With some of the more hardcore Libertarians, and the AnarchoCapitalists, it seems as if there is a personality disorder with them, where they are incapable of understanding human social relations. Their world view is to them rational, but at the same time irrational in that it denies, or tries to suppress very human emotions and instincts, such as the instinct for group identity and cooperation.
This is what was odd about my first reading of Atlas Shrugged, that the author would dictate to me what actions were moral or not, and dictate to me where my self interest lies. If my self interest is dictated by an ideology, then is it my self interest?
The answer with Libertarianism is no, which is why the hardcore version never spreads much further than the Aspergeresque hyper rational types. Most people easily see the benefit in some form of statehood, in some form of taxation and in some form of social obligation. Sure, there are major issues with its manifestation today, but the Libertarian considers these proposals, which are necessary for group cohesion and survival, immoral. Paradoxically, the Libertarian is arguing that a group of people acting in their collective self interest is immoral. Libertarianism, especially Anarcho-Capitalism is therefore logically contradictory.

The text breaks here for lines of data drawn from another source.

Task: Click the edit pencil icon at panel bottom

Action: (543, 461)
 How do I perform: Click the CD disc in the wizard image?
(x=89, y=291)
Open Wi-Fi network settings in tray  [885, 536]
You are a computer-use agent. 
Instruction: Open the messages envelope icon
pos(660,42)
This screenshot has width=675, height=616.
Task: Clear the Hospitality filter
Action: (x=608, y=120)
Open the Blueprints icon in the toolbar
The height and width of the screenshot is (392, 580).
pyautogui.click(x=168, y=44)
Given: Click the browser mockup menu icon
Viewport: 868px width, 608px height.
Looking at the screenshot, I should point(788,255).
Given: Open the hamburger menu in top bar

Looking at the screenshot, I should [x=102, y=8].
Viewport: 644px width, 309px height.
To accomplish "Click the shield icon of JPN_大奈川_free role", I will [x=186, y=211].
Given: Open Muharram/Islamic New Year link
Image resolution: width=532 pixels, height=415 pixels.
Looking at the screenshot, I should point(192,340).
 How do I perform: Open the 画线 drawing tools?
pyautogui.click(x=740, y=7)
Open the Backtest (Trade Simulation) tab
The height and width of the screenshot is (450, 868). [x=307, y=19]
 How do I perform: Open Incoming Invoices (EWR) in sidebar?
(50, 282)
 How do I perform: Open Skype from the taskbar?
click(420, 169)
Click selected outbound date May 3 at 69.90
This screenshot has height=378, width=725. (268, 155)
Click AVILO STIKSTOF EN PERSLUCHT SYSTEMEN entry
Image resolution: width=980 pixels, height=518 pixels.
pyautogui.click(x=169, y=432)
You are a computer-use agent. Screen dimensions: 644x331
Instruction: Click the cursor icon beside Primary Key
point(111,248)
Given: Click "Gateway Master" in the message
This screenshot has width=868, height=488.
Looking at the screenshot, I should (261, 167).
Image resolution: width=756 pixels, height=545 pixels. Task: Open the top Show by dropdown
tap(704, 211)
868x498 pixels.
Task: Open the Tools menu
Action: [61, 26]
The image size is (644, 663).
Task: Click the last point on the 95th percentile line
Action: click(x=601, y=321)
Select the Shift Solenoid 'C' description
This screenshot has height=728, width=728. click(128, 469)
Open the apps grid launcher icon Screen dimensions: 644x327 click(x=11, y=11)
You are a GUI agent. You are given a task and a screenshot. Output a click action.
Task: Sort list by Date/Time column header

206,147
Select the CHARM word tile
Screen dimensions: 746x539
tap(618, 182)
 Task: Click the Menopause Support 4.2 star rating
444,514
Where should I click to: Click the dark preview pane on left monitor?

As something of a digression, I’d note that the only web forum I’ve ever been banned from was a libertarian one. Not for being rude or disrespectful, but for pointing out the logical inconsistency between supporting Citizen Initiated Referenda on the one web page, and pearl clutching about the ‘dictatorship of the majority’ on another. The Australian libertarian operators of this site also removed my comments (but left all the responses alone).
So much for these champions of free expression..
The Von Mises website is also a good indicator of the warped thinking that underpins libertarian philosophy. A favourite article of mine is from 2006, entitled ‘Stateless in Somalia – and loving it’ by Yumi Kim. The article praises the development of Somali society during a period when that country was without a state apparatus. It notes that mobile phones still work in Somalia and that murders may be atoned for by giving 100 camels to the murdered persons family. So there you have it folks. Concrete proof that the libertarian vision works in practice. I found this article so impressive that I wrote to the Von Mises institute in about 2010 asking if Yumi Kim had moved to Somalia and when the follow-up article might be expected. They haven’t got back to me yet.